BEGIN

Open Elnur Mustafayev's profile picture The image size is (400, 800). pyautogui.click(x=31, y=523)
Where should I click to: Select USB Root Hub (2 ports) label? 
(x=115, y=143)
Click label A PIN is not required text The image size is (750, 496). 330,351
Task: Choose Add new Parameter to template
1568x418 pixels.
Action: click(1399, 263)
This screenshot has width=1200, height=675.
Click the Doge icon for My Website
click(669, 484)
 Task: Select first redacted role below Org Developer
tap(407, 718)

END
BEGIN

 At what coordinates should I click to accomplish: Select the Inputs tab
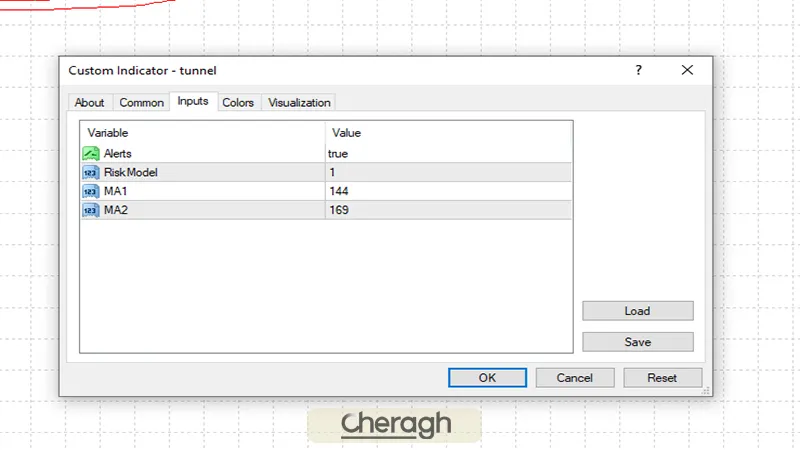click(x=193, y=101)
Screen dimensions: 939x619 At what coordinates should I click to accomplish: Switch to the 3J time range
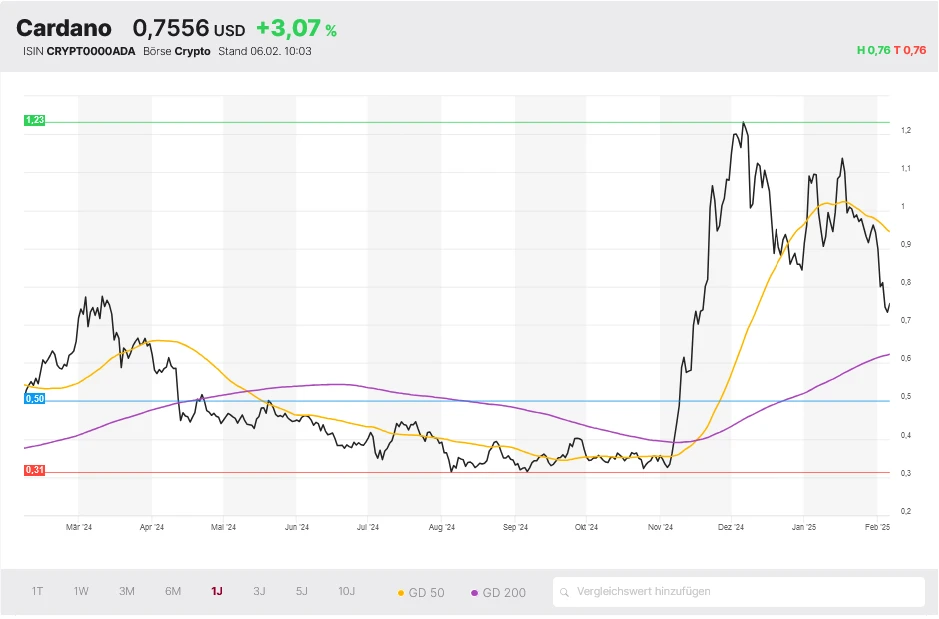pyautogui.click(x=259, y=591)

END
BEGIN

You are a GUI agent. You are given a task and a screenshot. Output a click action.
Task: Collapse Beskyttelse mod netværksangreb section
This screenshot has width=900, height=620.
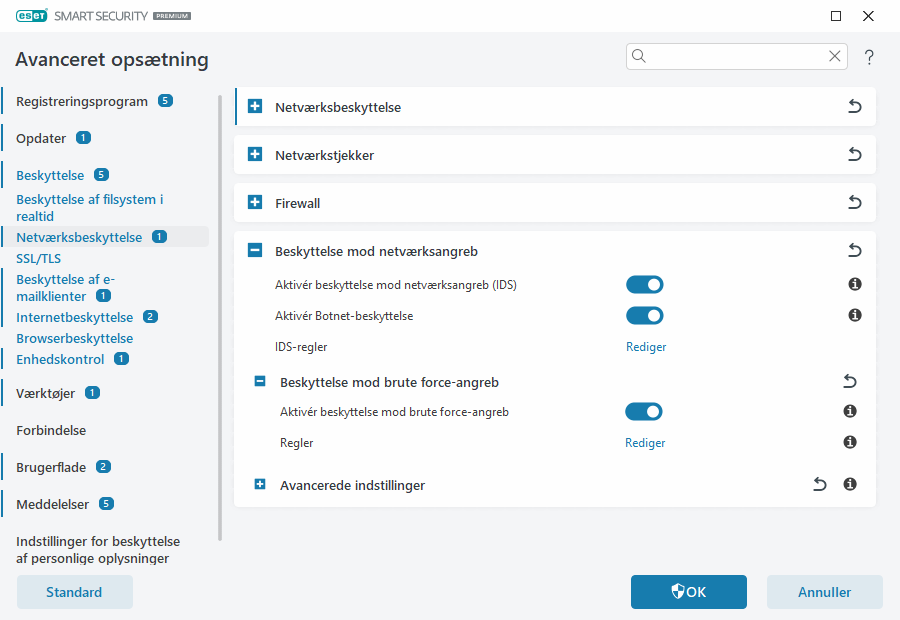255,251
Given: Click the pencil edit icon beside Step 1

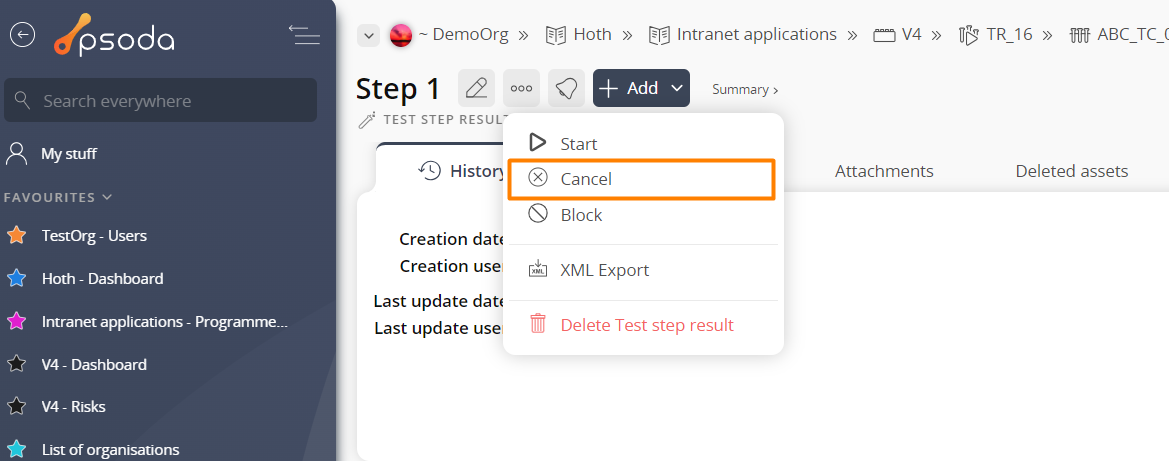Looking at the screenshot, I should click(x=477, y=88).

END

» **Task**: Could you restate, word for word, the lines above from the one with "Open Elnur Mustafayev's" to the one with "This screenshot has width=1200, height=675.", both included?

» **Written solution**:
Open Elnur Mustafayev's profile picture The image size is (400, 800). pyautogui.click(x=31, y=523)
Where should I click to: Select USB Root Hub (2 ports) label? 
(x=115, y=143)
Click label A PIN is not required text The image size is (750, 496). 330,351
Task: Choose Add new Parameter to template
1568x418 pixels.
Action: click(1399, 263)
This screenshot has width=1200, height=675.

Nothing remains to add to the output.